London, United Kingdom. Prime Minister Keir Starmer on Tuesday unveiled a long-delayed Defence Investment Plan, promising an extra £15 billion in funding to better equip Britain for future warfare. He described the blueprint as his legacy ahead of what is likely to be his last major policy announcement.
Plan and spending targets
Starmer said the plan had been strengthened after last-minute discussions between the finance ministry and Britain’s new defence minister, Dan Jarvis. He said it went further than a previous document that had prompted his ally, John Healey, to resign.
The plan foresees defence spending of nearly £80 billion a year by 2029. Starmer is due to take the proposal to Ankara for a NATO meeting on July 7-8, where he is expected to signal that Britain is on course to meet its commitment to raise defence spending to 3.5% of GDP by 2035.
Political context
With his expected successor Andy Burnham due to take power as soon as July 20, Starmer said future governments could “build” on the blueprint.
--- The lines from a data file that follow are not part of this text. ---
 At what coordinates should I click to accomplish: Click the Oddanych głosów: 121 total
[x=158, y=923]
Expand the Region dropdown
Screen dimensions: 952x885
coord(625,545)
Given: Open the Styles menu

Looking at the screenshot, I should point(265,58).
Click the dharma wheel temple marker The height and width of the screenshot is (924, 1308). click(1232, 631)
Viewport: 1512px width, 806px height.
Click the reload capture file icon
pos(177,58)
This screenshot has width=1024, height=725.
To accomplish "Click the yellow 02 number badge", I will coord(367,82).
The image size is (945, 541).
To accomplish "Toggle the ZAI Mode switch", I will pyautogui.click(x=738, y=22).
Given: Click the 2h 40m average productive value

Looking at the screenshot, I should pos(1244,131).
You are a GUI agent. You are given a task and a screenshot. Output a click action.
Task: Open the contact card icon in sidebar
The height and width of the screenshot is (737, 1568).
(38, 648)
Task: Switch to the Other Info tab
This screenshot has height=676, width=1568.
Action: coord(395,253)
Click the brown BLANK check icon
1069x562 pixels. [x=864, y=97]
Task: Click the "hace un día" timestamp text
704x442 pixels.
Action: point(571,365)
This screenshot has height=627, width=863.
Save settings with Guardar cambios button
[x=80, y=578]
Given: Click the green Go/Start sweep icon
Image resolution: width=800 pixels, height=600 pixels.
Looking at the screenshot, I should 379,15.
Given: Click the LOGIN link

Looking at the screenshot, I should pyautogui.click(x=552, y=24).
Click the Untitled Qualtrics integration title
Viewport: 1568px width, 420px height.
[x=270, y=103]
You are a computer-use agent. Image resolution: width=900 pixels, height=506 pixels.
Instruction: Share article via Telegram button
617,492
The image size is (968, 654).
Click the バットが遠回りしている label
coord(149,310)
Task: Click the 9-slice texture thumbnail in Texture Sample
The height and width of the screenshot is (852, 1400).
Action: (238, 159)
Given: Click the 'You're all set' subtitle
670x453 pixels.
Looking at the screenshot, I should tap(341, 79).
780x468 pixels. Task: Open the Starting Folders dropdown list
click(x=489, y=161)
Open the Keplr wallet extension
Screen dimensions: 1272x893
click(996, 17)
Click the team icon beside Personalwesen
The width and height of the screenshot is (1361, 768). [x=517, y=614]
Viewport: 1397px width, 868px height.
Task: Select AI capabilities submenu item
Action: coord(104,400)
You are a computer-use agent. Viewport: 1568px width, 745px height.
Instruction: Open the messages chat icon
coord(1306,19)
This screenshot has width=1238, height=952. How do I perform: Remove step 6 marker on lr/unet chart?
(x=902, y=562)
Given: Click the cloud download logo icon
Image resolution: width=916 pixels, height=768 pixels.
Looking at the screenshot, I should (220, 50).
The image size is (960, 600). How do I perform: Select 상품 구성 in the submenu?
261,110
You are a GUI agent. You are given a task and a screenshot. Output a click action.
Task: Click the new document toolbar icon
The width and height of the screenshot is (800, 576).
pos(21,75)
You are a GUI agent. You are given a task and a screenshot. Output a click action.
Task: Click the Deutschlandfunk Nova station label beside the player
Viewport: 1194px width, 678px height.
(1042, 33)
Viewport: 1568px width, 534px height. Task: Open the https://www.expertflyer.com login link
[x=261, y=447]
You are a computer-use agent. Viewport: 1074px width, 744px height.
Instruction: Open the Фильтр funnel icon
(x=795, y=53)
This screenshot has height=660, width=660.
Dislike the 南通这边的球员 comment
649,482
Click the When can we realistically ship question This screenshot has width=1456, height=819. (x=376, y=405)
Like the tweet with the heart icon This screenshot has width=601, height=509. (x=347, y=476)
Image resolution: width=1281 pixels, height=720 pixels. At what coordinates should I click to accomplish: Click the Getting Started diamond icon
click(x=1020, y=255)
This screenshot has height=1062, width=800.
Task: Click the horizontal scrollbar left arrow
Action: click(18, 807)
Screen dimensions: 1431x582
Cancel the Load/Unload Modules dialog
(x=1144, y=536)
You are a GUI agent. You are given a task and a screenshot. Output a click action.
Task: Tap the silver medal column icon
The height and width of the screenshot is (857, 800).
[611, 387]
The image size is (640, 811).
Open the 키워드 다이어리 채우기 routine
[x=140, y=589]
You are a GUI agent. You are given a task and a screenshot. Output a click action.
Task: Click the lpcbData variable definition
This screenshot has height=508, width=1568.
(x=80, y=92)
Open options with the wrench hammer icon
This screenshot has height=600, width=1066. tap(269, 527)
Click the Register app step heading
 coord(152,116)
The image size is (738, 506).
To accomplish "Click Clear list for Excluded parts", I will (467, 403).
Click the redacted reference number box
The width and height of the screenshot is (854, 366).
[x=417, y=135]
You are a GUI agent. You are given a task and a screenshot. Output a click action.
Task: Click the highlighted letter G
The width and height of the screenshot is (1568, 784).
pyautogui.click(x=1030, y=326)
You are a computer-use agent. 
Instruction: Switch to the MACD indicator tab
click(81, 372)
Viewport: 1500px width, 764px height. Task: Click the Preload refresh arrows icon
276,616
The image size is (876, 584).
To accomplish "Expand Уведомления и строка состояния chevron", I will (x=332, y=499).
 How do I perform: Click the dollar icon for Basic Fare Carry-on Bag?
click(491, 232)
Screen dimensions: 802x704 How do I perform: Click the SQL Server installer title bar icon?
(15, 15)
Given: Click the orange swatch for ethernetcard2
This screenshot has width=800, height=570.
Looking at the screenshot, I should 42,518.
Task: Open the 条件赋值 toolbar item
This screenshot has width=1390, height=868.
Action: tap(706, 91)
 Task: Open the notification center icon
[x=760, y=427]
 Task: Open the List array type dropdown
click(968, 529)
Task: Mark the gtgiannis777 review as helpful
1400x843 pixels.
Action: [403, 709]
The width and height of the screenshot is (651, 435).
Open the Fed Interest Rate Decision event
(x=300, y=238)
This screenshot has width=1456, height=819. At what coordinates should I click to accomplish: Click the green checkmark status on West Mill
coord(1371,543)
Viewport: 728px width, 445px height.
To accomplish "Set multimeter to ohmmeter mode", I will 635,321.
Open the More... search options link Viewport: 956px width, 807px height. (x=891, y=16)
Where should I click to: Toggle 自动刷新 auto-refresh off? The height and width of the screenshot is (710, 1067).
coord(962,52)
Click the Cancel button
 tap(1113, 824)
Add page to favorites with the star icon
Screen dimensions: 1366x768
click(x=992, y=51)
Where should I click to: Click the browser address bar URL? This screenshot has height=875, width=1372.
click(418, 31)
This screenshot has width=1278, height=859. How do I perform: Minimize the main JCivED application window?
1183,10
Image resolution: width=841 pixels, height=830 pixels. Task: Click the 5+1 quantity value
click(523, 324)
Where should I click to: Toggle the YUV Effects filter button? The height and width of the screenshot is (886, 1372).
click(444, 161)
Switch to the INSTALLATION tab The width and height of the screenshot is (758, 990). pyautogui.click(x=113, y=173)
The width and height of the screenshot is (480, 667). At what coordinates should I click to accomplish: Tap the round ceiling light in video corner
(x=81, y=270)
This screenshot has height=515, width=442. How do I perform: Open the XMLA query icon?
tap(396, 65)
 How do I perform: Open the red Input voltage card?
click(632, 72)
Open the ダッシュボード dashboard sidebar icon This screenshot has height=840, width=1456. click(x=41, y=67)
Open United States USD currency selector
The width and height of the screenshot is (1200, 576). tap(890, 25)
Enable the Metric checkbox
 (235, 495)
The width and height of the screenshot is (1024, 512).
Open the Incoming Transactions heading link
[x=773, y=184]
Some critics said the plan, which was delayed for more than nine months, was too little and too late.
Military capabilities and industry support
Speaking to an audience at a defence company in southern England, Starmer said the plan would strengthen Britain’s defence.
“When the world is arming and aggression is rising the best way to avoid war is to prepare for it, the best way to defend is to deter – to have the strength to make your adversaries to think again before they act,” Starmer said.
He said the blueprint would provide £5 billion for investment in drones and autonomous weapons, create a hybrid Navy and make the army more lethal.
The plan would also strengthen Britain’s nuclear deterrent and support a programme to build a next-generation stealth fighter jet for the Royal Air Force. Starmer said it would also create jobs and support economic growth.
Reaction
Matt Roberts, national officer of the GMB trade union, welcomed the plan and said it offered “some stability for a sector besieged by insecurity”.
“The challenge now is delivery – workers will judge this plan on real jobs, real investment, and real outcomes.”